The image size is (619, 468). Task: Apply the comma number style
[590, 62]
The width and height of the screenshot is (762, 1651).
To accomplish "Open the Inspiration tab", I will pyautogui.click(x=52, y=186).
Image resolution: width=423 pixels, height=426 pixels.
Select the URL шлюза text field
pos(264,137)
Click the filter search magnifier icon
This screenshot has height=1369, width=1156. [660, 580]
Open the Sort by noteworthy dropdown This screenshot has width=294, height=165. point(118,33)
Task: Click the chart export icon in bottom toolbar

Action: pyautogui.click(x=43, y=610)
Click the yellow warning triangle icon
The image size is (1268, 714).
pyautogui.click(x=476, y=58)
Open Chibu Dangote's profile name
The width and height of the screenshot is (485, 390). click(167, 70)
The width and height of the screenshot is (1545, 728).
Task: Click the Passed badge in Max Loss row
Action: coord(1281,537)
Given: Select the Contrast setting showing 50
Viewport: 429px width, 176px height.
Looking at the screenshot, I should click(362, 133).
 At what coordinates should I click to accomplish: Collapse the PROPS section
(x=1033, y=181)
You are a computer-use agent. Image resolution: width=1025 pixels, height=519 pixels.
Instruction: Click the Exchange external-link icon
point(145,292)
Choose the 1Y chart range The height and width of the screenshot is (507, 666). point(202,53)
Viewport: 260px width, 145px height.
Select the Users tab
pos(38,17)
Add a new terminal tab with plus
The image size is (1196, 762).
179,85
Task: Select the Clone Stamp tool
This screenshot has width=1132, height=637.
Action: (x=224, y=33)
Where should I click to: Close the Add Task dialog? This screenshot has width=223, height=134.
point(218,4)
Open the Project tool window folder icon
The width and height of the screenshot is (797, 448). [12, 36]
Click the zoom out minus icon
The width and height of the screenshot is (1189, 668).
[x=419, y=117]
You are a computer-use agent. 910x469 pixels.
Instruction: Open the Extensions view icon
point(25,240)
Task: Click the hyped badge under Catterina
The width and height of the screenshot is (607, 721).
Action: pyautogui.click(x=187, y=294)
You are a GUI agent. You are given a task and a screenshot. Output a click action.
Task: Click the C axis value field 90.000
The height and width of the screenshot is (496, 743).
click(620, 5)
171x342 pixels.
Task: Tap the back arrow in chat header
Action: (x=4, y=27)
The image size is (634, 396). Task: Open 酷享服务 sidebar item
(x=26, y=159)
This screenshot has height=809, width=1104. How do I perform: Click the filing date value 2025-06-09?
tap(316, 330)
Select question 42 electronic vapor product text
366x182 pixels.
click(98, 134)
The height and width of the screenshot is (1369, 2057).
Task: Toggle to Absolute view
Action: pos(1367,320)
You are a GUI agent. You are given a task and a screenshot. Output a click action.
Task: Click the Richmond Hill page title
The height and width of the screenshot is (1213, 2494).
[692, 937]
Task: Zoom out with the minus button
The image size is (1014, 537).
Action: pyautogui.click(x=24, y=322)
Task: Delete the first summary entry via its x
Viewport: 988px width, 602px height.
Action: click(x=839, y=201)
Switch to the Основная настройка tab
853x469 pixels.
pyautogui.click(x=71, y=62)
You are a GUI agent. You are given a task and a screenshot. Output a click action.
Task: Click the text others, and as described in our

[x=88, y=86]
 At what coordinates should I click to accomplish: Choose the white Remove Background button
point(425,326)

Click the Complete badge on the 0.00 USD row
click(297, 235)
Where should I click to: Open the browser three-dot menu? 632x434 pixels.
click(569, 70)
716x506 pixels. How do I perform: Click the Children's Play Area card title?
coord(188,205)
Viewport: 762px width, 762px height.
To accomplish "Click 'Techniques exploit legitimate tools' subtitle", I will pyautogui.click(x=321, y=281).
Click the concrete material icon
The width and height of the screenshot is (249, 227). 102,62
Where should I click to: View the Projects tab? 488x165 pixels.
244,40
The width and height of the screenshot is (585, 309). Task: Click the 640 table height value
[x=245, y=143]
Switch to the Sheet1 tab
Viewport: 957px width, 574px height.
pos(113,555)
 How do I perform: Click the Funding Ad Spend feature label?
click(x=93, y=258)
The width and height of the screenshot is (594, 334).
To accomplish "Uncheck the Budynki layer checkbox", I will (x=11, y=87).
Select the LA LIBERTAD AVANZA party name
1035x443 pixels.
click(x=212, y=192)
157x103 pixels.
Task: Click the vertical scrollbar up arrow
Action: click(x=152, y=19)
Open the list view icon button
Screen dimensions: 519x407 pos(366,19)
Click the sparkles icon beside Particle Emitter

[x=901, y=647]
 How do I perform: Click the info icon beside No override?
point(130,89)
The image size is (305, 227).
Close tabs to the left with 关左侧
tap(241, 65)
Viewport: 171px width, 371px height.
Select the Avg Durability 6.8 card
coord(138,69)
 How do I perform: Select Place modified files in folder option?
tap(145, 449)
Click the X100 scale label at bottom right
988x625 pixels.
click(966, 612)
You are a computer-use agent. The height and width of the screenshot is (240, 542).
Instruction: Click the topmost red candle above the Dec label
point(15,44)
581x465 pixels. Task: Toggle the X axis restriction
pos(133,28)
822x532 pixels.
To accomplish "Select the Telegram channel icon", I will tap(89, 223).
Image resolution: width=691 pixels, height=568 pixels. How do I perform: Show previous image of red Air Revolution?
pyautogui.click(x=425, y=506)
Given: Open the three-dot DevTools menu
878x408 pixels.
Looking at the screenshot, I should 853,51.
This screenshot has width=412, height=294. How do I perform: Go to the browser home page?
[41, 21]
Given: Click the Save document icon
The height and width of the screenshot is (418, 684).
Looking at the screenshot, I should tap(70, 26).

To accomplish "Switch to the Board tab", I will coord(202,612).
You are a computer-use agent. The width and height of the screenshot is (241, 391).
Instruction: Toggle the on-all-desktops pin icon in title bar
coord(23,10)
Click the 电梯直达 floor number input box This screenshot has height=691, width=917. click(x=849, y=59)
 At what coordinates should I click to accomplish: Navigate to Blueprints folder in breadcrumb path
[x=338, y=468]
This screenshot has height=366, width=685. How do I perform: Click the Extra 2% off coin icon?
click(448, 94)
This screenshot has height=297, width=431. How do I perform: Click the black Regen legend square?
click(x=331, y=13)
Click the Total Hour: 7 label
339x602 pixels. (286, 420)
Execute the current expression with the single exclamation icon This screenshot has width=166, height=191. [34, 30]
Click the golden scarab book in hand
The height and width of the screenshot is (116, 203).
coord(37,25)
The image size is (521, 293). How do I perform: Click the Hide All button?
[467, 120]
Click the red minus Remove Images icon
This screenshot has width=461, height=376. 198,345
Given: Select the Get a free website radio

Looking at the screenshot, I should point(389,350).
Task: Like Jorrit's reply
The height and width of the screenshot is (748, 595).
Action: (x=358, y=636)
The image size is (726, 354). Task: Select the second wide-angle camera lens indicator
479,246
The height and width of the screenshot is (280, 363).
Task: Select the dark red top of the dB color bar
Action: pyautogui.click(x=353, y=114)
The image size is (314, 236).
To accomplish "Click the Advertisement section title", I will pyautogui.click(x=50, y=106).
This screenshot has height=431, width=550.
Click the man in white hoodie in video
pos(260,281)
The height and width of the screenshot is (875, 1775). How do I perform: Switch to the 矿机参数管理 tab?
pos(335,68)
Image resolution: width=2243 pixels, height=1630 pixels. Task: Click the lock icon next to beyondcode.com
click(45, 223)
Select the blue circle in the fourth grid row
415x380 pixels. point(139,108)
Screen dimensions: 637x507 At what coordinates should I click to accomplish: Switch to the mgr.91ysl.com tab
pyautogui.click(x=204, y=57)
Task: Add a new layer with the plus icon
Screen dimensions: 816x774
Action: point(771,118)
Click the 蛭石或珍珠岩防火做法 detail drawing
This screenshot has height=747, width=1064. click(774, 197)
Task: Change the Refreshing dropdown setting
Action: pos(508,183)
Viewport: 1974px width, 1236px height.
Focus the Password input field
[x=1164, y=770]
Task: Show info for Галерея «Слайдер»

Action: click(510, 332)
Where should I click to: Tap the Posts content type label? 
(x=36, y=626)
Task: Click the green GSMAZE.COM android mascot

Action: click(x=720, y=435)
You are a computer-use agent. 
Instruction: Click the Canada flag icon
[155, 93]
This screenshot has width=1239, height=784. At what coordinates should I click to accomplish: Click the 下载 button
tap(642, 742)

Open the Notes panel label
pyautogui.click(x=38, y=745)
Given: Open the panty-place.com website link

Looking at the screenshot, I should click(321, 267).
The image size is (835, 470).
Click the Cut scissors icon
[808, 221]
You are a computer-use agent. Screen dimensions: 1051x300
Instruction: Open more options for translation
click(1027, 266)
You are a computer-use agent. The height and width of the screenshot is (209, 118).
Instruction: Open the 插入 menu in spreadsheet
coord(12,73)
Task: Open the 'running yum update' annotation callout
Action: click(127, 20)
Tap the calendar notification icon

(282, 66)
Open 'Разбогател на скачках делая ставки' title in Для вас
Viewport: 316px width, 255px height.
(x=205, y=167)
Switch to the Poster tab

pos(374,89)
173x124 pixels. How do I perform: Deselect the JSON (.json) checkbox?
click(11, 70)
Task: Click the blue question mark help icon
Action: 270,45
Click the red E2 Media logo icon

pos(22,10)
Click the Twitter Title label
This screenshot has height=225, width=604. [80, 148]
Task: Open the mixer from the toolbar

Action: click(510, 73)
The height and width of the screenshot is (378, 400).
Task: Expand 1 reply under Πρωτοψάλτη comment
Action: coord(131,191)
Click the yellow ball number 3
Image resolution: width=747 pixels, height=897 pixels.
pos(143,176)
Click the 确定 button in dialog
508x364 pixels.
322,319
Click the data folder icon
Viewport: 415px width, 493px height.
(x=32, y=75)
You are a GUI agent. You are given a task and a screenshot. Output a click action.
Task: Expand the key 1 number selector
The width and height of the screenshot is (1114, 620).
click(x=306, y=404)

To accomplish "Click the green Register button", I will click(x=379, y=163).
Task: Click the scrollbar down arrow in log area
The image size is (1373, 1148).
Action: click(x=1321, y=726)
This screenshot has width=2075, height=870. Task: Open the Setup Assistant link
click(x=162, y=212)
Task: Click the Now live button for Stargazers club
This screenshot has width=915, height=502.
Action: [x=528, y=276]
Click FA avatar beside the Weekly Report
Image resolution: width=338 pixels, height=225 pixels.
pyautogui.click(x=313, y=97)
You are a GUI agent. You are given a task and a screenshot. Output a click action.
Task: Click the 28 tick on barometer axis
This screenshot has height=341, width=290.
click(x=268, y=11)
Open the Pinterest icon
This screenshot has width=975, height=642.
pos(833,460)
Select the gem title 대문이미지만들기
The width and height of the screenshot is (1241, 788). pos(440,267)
******************************
● **Work instruction**: Restate, word for word and with nothing added, the lines from the first line of the listing through the one where "Task: Select the Clone Stamp tool" stands.

● **Answer to the problem**:
The image size is (619, 468). Task: Apply the comma number style
[590, 62]
The width and height of the screenshot is (762, 1651).
To accomplish "Open the Inspiration tab", I will pyautogui.click(x=52, y=186).
Image resolution: width=423 pixels, height=426 pixels.
Select the URL шлюза text field
pos(264,137)
Click the filter search magnifier icon
This screenshot has height=1369, width=1156. [660, 580]
Open the Sort by noteworthy dropdown This screenshot has width=294, height=165. point(118,33)
Task: Click the chart export icon in bottom toolbar

Action: pyautogui.click(x=43, y=610)
Click the yellow warning triangle icon
The image size is (1268, 714).
pyautogui.click(x=476, y=58)
Open Chibu Dangote's profile name
The width and height of the screenshot is (485, 390). click(167, 70)
The width and height of the screenshot is (1545, 728).
Task: Click the Passed badge in Max Loss row
Action: coord(1281,537)
Given: Select the Contrast setting showing 50
Viewport: 429px width, 176px height.
Looking at the screenshot, I should click(362, 133).
 At what coordinates should I click to accomplish: Collapse the PROPS section
(x=1033, y=181)
You are a computer-use agent. Image resolution: width=1025 pixels, height=519 pixels.
Instruction: Click the Exchange external-link icon
point(145,292)
Choose the 1Y chart range The height and width of the screenshot is (507, 666). point(202,53)
Viewport: 260px width, 145px height.
Select the Users tab
pos(38,17)
Add a new terminal tab with plus
The image size is (1196, 762).
179,85
Task: Select the Clone Stamp tool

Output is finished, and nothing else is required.